WRITTEN EXERCISE
Copy out everything from the line containing "Given: Open Justa" down to the end of the records, substituting "screen agent" for "GUI agent" wherever it occurs and leaving all else unchanged.

● ● ●

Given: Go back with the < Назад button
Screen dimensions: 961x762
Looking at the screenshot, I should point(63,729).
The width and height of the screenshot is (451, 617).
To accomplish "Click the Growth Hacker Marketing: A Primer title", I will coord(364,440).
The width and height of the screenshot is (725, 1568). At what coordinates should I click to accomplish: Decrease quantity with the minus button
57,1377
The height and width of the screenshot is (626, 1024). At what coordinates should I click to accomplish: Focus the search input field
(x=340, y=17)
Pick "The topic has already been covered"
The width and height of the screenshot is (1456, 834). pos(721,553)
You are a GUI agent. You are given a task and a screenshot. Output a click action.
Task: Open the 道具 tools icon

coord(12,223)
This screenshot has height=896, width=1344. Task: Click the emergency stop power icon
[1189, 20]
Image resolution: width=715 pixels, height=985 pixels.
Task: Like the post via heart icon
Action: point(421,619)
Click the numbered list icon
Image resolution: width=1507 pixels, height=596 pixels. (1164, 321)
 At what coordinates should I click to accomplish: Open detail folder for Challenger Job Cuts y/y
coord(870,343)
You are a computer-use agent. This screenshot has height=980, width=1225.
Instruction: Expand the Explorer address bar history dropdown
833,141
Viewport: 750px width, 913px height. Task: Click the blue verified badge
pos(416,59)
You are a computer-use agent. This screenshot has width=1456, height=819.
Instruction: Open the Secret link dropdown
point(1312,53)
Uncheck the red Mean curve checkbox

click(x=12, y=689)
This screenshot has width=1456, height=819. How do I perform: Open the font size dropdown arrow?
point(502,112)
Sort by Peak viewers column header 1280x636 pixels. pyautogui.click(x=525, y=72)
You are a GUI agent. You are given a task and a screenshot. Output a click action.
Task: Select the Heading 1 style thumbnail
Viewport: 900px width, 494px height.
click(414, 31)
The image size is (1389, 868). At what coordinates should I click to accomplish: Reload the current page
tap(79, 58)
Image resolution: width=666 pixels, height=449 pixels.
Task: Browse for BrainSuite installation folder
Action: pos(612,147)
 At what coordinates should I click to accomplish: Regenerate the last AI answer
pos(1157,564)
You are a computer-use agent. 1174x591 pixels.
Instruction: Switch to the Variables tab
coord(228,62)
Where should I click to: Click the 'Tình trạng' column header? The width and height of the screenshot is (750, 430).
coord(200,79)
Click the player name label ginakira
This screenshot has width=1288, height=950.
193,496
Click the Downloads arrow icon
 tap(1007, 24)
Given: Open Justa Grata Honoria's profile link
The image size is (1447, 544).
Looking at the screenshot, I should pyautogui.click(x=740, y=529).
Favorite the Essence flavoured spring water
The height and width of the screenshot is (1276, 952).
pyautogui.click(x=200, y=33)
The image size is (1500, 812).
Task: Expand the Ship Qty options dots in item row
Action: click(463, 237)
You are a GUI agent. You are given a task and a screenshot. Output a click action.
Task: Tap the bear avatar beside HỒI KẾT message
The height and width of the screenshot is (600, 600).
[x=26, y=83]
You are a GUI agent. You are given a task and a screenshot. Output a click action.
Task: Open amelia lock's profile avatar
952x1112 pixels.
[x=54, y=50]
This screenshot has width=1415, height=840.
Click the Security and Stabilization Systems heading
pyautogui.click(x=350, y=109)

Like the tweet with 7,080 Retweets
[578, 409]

● ● ●

ANSWER TO THE EXERCISE
Given: Open Justa Grata Honoria's profile link
The image size is (1447, 544).
Looking at the screenshot, I should pyautogui.click(x=740, y=529).
Favorite the Essence flavoured spring water
The height and width of the screenshot is (1276, 952).
pyautogui.click(x=200, y=33)
The image size is (1500, 812).
Task: Expand the Ship Qty options dots in item row
Action: click(463, 237)
You are a screen agent. You are given a task and a screenshot. Output a click action.
Task: Tap the bear avatar beside HỒI KẾT message
The height and width of the screenshot is (600, 600).
[x=26, y=83]
You are a screen agent. You are given a task and a screenshot. Output a click action.
Task: Open amelia lock's profile avatar
952x1112 pixels.
[x=54, y=50]
This screenshot has width=1415, height=840.
Click the Security and Stabilization Systems heading
pyautogui.click(x=350, y=109)

Like the tweet with 7,080 Retweets
[578, 409]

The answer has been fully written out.